### What is required
Pick out every line of the rows below that contains the word "screenshot", and copy each one. Case counts.

### Supplied material
◆ ◆ ◆ ◆

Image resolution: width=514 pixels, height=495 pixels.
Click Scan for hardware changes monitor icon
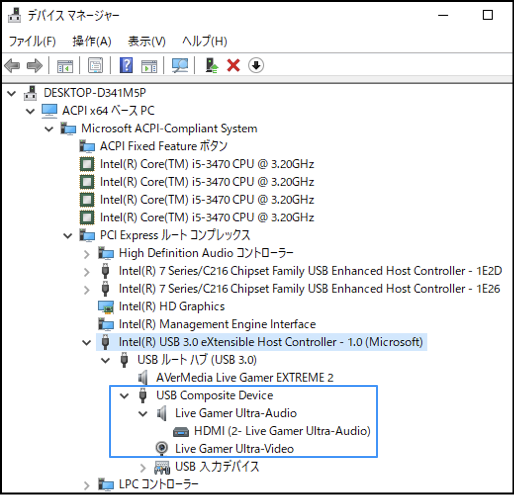[180, 65]
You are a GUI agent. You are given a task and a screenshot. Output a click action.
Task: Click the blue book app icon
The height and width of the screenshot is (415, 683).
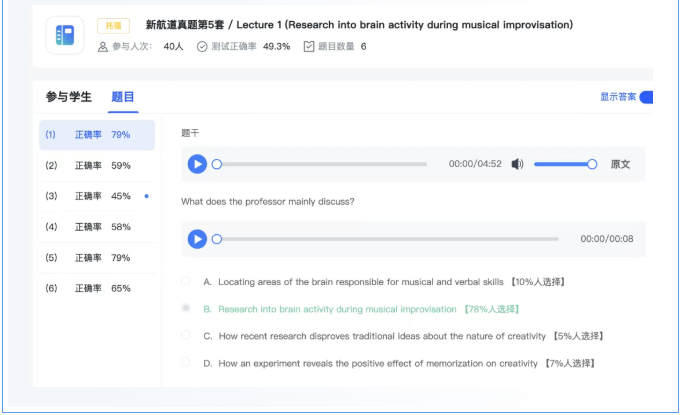(65, 36)
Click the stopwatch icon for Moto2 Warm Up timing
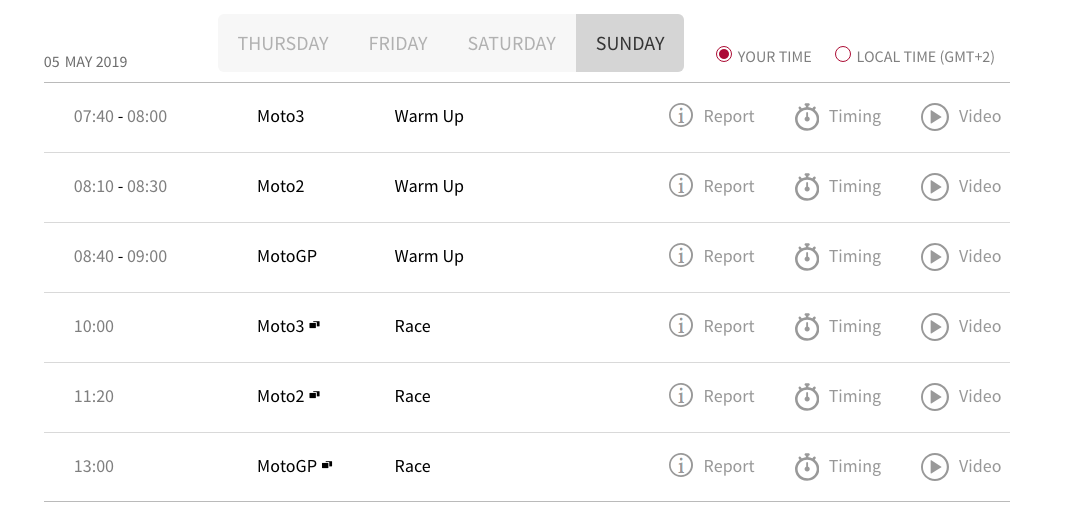Viewport: 1067px width, 522px height. point(807,187)
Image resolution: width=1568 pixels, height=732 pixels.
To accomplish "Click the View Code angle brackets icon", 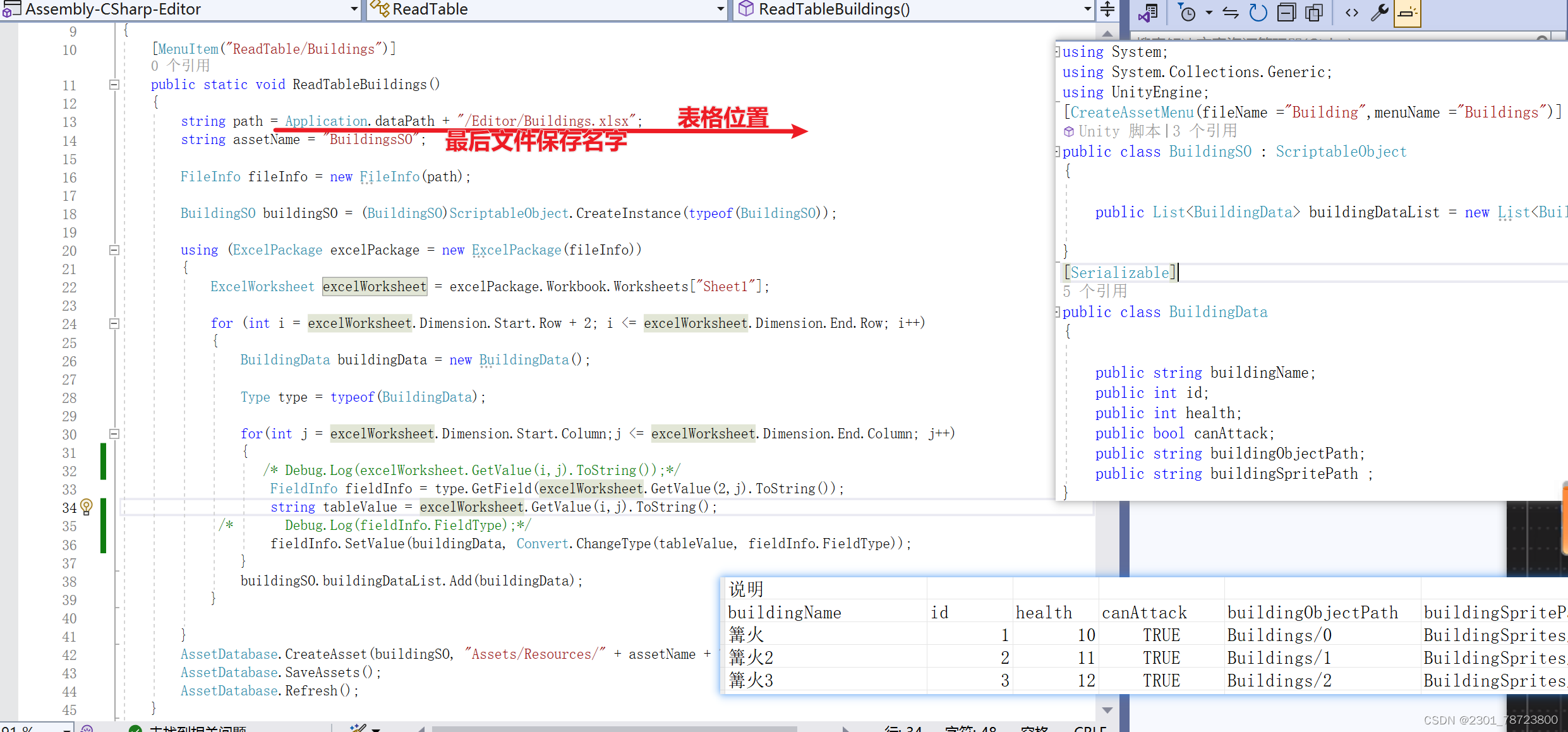I will tap(1351, 13).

◆ ◆ ◆ ◆

### The answer
You are a GUI agent. You are given a task and a screenshot. Output a click action.
The height and width of the screenshot is (415, 683).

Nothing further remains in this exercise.